= STATED EXERCISE =
Can you rewrite all of the material below with every "Viewport" swapped for "Screen size" and everything else left unchanged?

= EXERCISE INPUTS =
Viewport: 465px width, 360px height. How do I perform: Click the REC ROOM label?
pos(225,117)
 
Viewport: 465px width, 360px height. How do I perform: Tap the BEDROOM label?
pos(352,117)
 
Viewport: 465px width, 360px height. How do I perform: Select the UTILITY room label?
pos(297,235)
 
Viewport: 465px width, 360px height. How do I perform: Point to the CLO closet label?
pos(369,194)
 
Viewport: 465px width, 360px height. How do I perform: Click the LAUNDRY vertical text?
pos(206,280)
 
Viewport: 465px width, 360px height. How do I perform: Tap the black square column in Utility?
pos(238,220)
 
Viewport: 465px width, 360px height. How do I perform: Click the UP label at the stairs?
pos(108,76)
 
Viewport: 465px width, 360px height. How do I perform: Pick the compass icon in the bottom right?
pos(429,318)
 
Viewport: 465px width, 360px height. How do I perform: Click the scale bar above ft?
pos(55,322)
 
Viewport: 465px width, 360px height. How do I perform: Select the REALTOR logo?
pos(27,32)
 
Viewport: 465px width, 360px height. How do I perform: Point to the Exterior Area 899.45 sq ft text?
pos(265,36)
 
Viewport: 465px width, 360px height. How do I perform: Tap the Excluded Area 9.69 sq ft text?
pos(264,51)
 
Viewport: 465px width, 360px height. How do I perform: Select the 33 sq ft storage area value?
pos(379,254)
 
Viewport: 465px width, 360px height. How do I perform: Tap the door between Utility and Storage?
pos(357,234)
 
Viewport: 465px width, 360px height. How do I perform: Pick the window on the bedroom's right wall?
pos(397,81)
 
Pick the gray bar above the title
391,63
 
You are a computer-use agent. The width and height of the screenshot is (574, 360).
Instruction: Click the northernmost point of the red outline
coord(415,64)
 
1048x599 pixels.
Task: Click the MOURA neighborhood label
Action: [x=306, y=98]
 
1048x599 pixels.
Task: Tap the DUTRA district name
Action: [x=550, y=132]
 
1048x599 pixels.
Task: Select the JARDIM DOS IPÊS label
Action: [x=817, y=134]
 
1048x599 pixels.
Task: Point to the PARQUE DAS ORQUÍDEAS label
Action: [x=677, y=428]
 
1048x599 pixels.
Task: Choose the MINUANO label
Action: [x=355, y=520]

= OUTPUT FOR THIS TASK =
Screen size: 465px width, 360px height. How do I perform: Click the REC ROOM label?
pos(225,117)
 
Screen size: 465px width, 360px height. How do I perform: Tap the BEDROOM label?
pos(352,117)
 
Screen size: 465px width, 360px height. How do I perform: Select the UTILITY room label?
pos(297,235)
 
Screen size: 465px width, 360px height. How do I perform: Point to the CLO closet label?
pos(369,194)
 
Screen size: 465px width, 360px height. How do I perform: Click the LAUNDRY vertical text?
pos(206,280)
 
Screen size: 465px width, 360px height. How do I perform: Tap the black square column in Utility?
pos(238,220)
 
Screen size: 465px width, 360px height. How do I perform: Click the UP label at the stairs?
pos(108,76)
 
Screen size: 465px width, 360px height. How do I perform: Pick the compass icon in the bottom right?
pos(429,318)
 
Screen size: 465px width, 360px height. How do I perform: Click the scale bar above ft?
pos(55,322)
 
Screen size: 465px width, 360px height. How do I perform: Select the REALTOR logo?
pos(27,32)
 
Screen size: 465px width, 360px height. How do I perform: Point to the Exterior Area 899.45 sq ft text?
pos(265,36)
 
Screen size: 465px width, 360px height. How do I perform: Tap the Excluded Area 9.69 sq ft text?
pos(264,51)
 
Screen size: 465px width, 360px height. How do I perform: Select the 33 sq ft storage area value?
pos(379,254)
 
Screen size: 465px width, 360px height. How do I perform: Tap the door between Utility and Storage?
pos(357,234)
 
Screen size: 465px width, 360px height. How do I perform: Pick the window on the bedroom's right wall?
pos(397,81)
 
Pick the gray bar above the title
391,63
 
You are a computer-use agent. The width and height of the screenshot is (574, 360).
Instruction: Click the northernmost point of the red outline
coord(415,64)
 
1048x599 pixels.
Task: Click the MOURA neighborhood label
Action: [x=306, y=98]
 
1048x599 pixels.
Task: Tap the DUTRA district name
Action: [x=550, y=132]
 
1048x599 pixels.
Task: Select the JARDIM DOS IPÊS label
Action: [x=817, y=134]
 
1048x599 pixels.
Task: Point to the PARQUE DAS ORQUÍDEAS label
Action: [x=677, y=428]
 
1048x599 pixels.
Task: Choose the MINUANO label
Action: [x=355, y=520]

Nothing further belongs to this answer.